*PASSAGE SHOWN*
The landscape has changed, you know, so in our time, you had, you know, a data lake and a data warehouse now with, you know, the kind of concept of a lake house this, you know, there's no distinction really.

(11:32):
And while I either have to build, you know, a data warehouse or set of data warehouses, or I just want to go mining. So I want the data lake. Yep. No, there's modern modular systems that we use these days, you know, things like data bricks and so on, where in actual fact, the lake house concept actually works well for any of those use cases.

(11:57):
Yeah, it's interesting, isn't it. And I think the other thing I noticed while using Tableau myself and doing that discovery on the data that you know the department that was running at the time was was generating was the often visualizing the data in a way that you can make make decisions quickly

(12:18):
is different in, you know, in terms of what you what you think you need to see versus what you actually need to see, and then the gap between what you think you need and what you actually need starts to close and I think that happens because a lot of a lot of people, generally speaking,

(12:40):
are more visual learners than what they are auditory or kinesthetic or you know there's different types of learning profiles right. Yeah, and I think being a visual learner, you know for for us as human beings is it's a lot easier to visualize.
And one thing I also found was it was was hard to make things was easy to make things complicated. Yeah, the 60,000 reports, and it was hard to make them simple. Yeah, and I mean this is a philosophy that goes back I mean to the early days of Apple actually, but, but, you know, making things

(13:14):
easier, the UX is your eyes reports, whatever it is, making them simple, the simpler, the better and if you can make exactly the same decisions on one or two pieces of useful information versus thousands of useful pieces of information, you're able to make those decisions,
a lot quicker.
And be more nimble.

(13:35):
I worked a lot on that concept to know where we, you know, for example to drive marketing decisions, stock and inventory decisions.

*DATASET ROWS*
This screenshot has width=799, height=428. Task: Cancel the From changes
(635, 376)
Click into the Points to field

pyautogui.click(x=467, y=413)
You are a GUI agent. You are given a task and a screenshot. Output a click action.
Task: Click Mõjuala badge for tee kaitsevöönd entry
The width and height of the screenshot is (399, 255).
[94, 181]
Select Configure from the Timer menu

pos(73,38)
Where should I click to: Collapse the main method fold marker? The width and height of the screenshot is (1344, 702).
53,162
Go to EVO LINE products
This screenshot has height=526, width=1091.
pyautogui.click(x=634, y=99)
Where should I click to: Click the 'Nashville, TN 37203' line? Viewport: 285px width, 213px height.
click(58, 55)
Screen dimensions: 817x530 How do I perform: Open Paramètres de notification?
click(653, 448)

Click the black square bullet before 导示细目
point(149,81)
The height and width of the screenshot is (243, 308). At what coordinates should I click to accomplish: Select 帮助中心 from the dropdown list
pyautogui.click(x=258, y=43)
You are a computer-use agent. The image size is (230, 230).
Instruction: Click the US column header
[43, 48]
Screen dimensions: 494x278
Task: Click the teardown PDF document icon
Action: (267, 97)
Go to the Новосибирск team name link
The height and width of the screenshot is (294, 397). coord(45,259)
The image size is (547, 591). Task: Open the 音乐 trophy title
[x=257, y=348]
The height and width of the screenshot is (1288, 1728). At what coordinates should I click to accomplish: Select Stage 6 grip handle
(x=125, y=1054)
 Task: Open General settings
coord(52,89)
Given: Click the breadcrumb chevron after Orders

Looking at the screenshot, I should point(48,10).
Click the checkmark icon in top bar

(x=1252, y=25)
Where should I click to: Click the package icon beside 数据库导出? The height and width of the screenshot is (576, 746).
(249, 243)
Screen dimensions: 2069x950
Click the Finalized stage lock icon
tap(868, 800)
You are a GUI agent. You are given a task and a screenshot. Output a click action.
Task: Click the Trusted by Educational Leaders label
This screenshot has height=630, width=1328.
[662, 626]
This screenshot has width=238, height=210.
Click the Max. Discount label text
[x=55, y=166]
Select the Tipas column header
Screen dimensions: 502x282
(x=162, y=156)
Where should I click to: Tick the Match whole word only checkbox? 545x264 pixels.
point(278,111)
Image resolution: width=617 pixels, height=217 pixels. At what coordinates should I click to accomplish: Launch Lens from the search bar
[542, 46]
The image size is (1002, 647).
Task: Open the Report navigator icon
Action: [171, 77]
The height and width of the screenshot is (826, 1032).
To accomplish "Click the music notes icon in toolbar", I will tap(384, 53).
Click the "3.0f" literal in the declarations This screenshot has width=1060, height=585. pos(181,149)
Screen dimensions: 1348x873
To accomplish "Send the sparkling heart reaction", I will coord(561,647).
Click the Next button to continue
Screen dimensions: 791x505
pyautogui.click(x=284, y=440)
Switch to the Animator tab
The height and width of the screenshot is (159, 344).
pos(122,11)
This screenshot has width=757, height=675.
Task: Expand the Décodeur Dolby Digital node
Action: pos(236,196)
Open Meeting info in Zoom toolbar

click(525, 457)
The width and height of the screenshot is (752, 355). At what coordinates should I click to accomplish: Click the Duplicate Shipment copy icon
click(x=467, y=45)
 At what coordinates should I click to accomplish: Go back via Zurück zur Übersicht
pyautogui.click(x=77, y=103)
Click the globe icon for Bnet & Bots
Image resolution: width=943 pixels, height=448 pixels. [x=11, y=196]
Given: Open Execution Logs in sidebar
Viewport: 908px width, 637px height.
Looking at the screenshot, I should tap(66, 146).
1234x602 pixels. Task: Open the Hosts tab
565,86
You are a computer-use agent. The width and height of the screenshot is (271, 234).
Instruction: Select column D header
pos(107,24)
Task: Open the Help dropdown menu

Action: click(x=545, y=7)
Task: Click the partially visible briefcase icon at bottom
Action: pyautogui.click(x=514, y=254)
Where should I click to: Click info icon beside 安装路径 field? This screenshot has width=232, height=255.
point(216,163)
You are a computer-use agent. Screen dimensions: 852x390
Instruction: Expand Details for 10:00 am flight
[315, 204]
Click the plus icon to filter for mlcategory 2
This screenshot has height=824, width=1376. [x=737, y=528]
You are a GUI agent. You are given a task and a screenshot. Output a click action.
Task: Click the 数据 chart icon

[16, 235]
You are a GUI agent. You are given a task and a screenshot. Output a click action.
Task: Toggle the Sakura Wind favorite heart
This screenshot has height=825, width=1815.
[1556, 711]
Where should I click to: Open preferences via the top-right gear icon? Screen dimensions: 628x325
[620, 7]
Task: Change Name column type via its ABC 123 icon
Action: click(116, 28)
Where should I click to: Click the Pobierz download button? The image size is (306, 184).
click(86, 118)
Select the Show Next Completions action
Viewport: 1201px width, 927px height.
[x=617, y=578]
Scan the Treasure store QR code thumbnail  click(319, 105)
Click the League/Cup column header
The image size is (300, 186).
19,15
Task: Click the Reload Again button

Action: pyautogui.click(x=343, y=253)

*TASKS TO COMPLETE*
(1) Reproduce the data visualization transcript from "The landscape has" to "those use cases.".
(2) Write what comes next in the data visualization transcript, picking up after its final sentence.

*OUTPUTS FOR THE TASKS*
(1)
The landscape has changed, you know, so in our time, you had, you know, a data lake and a data warehouse now with, you know, the kind of concept of a lake house this, you know, there's no distinction really.

(11:32):
And while I either have to build, you know, a data warehouse or set of data warehouses, or I just want to go mining. So I want the data lake. Yep. No, there's modern modular systems that we use these days, you know, things like data bricks and so on, where in actual fact, the lake house concept actually works well for any of those use cases.

(2)
You know, it was funny. We had buyers at the time, I remember this clearly. We have thousands of people looking for iPhones, but we didn't have any stock of iPhones.

(14:02):
And I'm like, well, it's costing us $20 to acquire a customer. If we bought an iPhone from somewhere else and sold it at a loss.
How much is that loss, less or equal to $20. Well then, let's try and get some iPhones and sell them at a net cost or a net profit of zero. But in actual fact you've just gained a customer that you wouldn't have before.

(14:25):
Yeah. And just to have simple concepts like that and to be able to visualize the data. Yeah.
And that's a really good example. Yeah.
You know we, we had a similar set we analyze data as well Nigel and we were helping a large insurance company out. And

(14:47):
the without boring you to death with the details that the analysis though basically was that
the lower cost customer to get on board. So like you know in your example, say the $10, $20 per cost customer to get on board was maybe potentially staying much longer with the insurance company.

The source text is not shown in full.